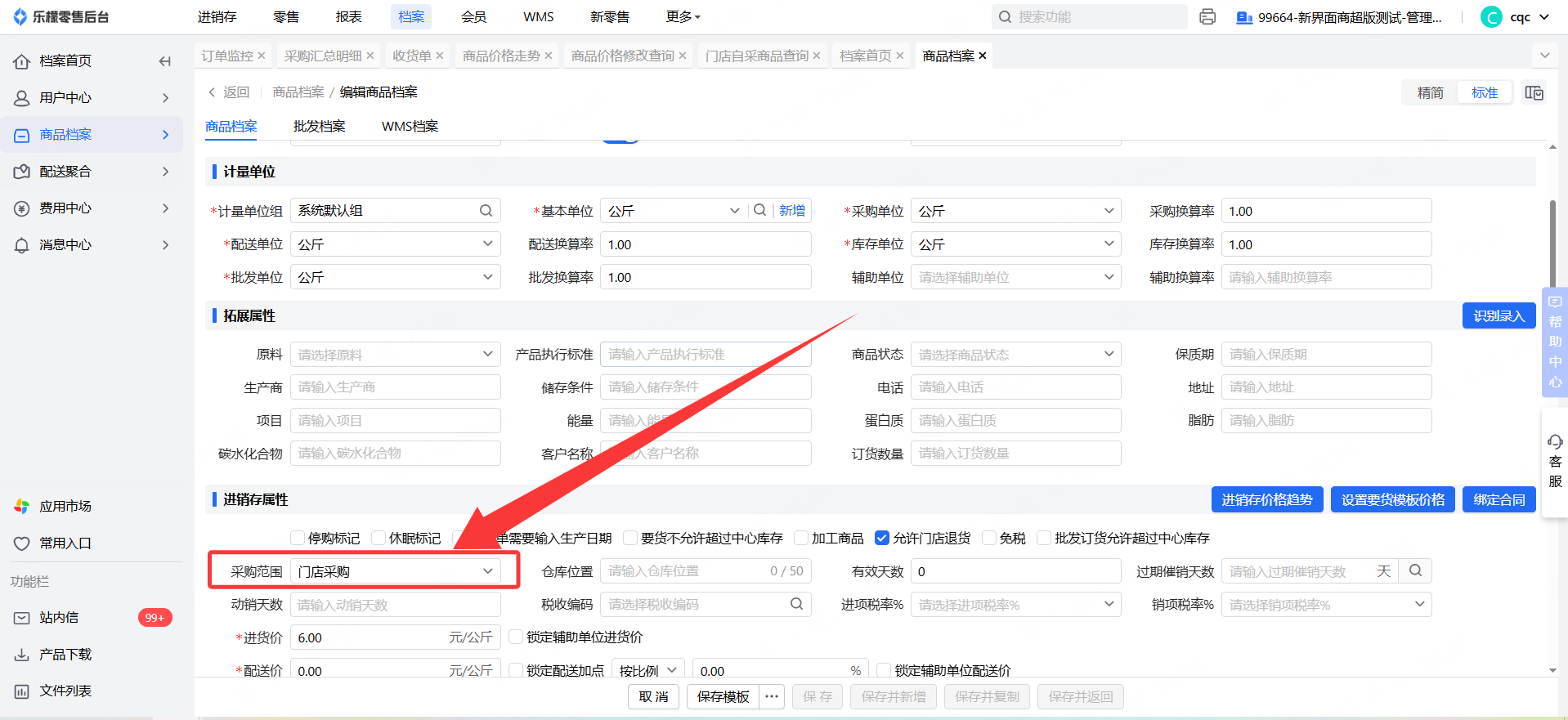Viewport: 1568px width, 720px height.
Task: Click search icon in 计量单位组 field
Action: [x=486, y=211]
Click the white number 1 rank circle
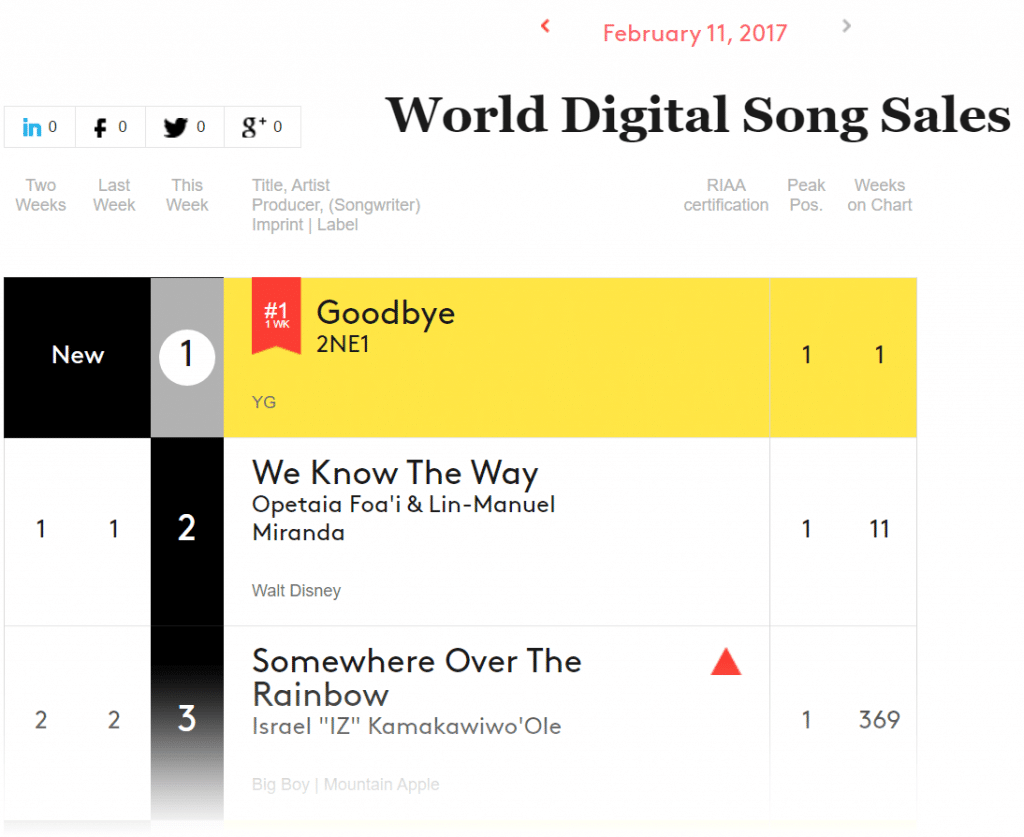 point(187,357)
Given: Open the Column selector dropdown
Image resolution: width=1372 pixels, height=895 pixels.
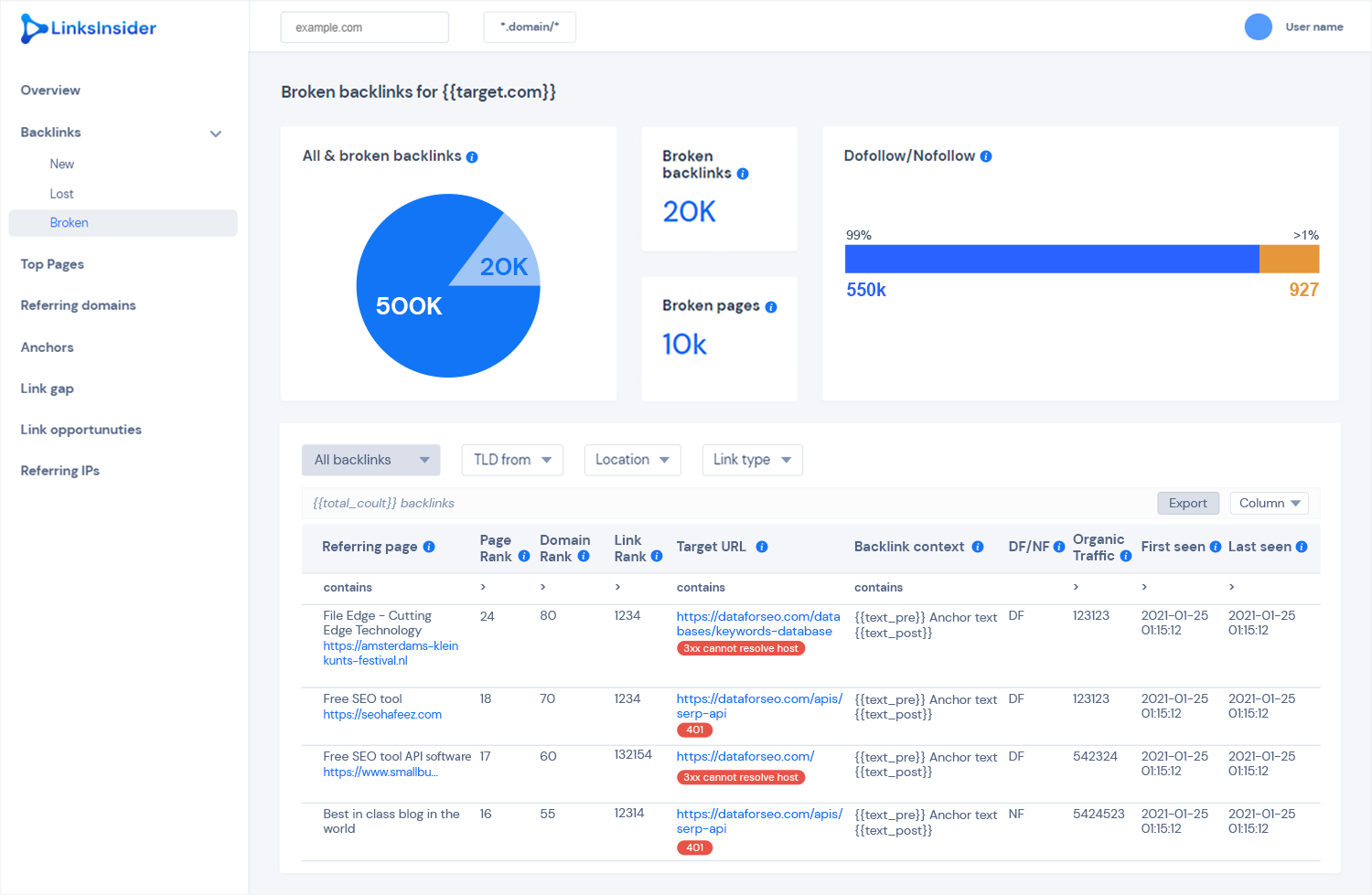Looking at the screenshot, I should tap(1270, 503).
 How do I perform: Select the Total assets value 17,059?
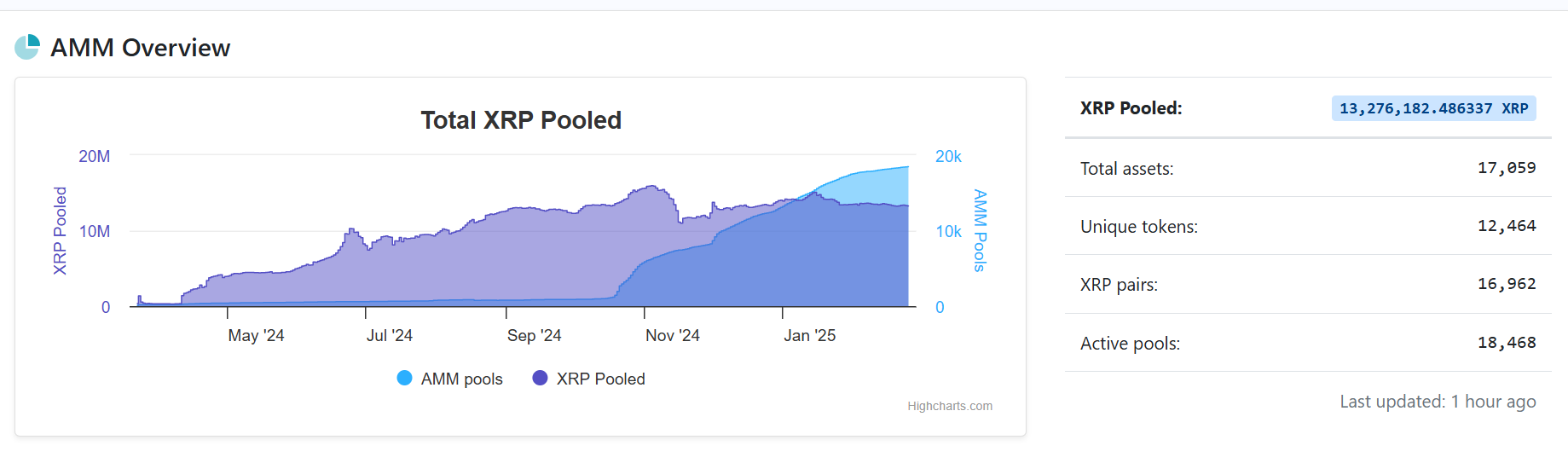1506,168
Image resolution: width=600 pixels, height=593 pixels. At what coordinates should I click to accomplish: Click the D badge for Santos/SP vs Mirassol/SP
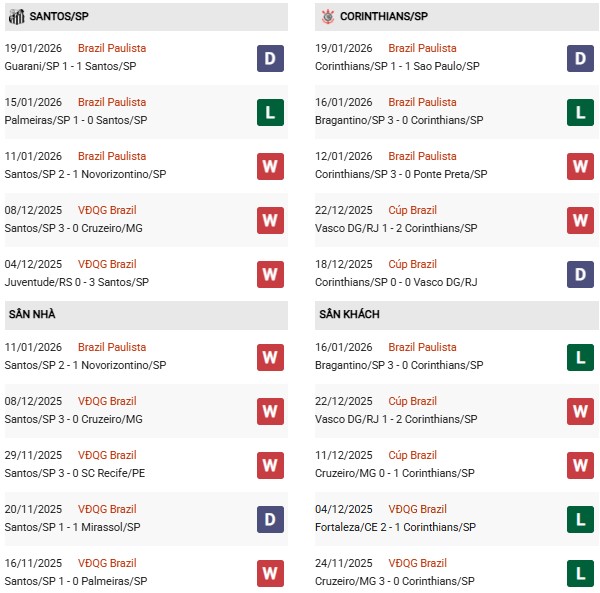point(270,519)
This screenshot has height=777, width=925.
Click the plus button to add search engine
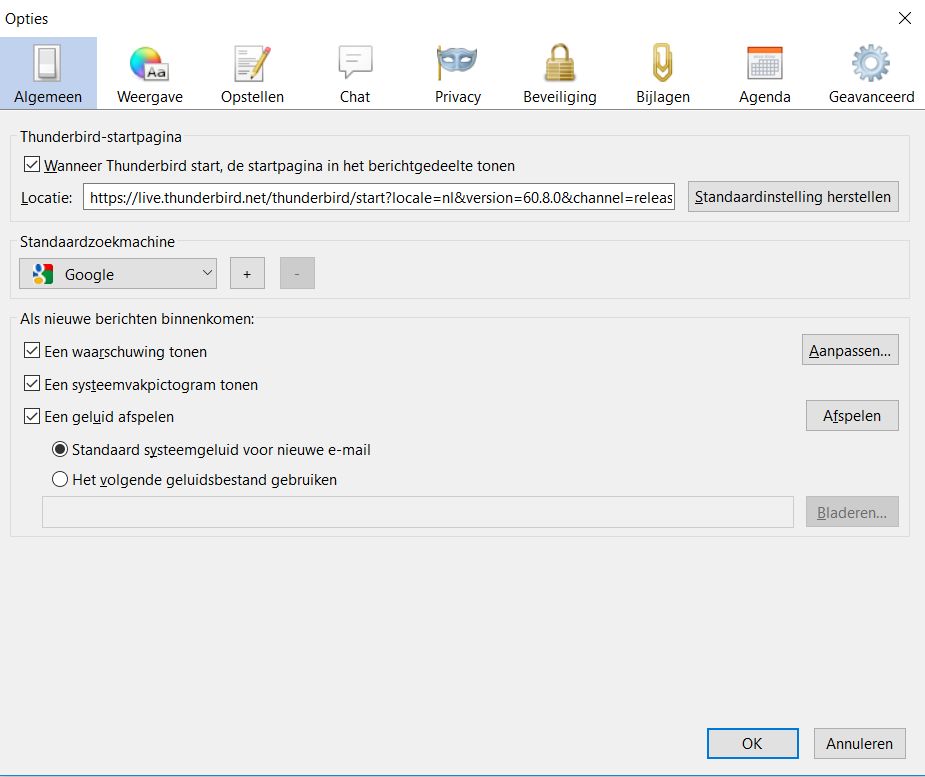247,274
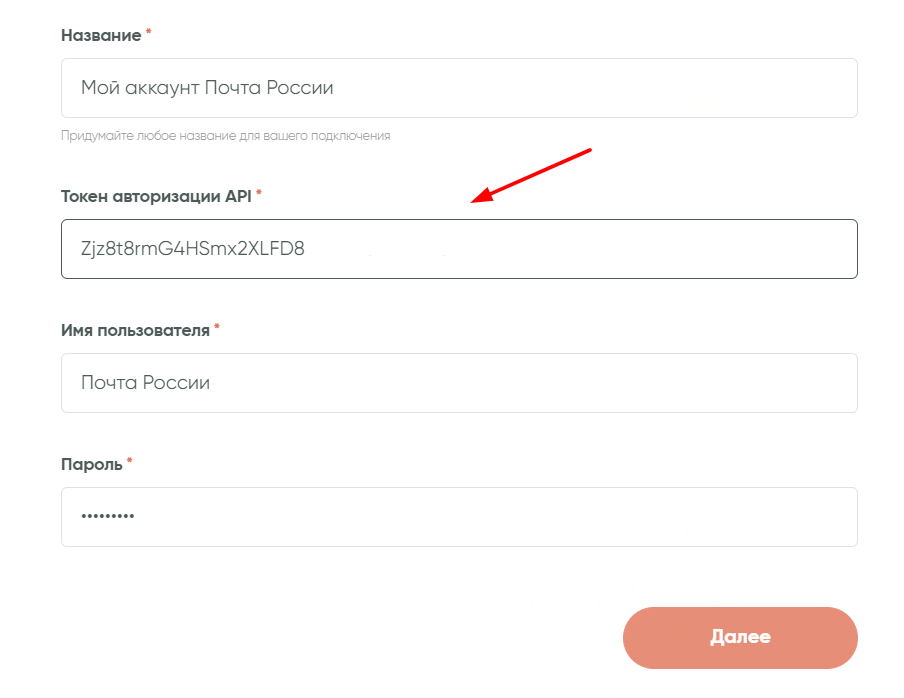Click the Имя пользователя label

pos(135,330)
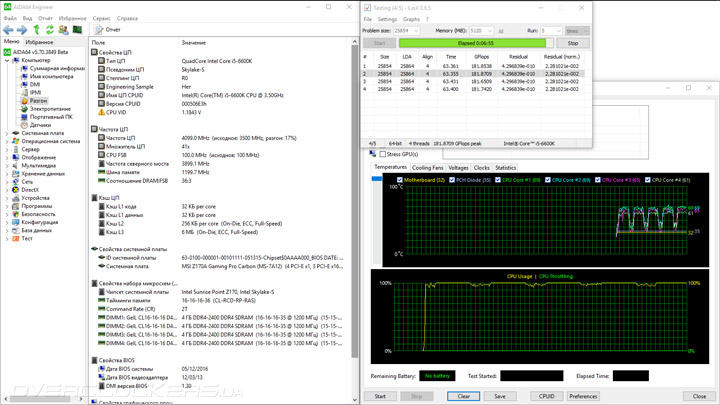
- - - - - - -
■ **Task**
Starting from the line that contains "Image resolution: width=600", transcribe exactly each line down to the final line of the material above, excluding every picture and adding nothing else.

■ **Expected answer**
Image resolution: width=600 pixels, height=593 pixels. At what coordinates should I click to accomplish: Click the D badge for Santos/SP vs Mirassol/SP
point(270,519)
This screenshot has height=777, width=925.
Click the plus button to add search engine
247,274
Click the Имя пользователя label

pos(135,330)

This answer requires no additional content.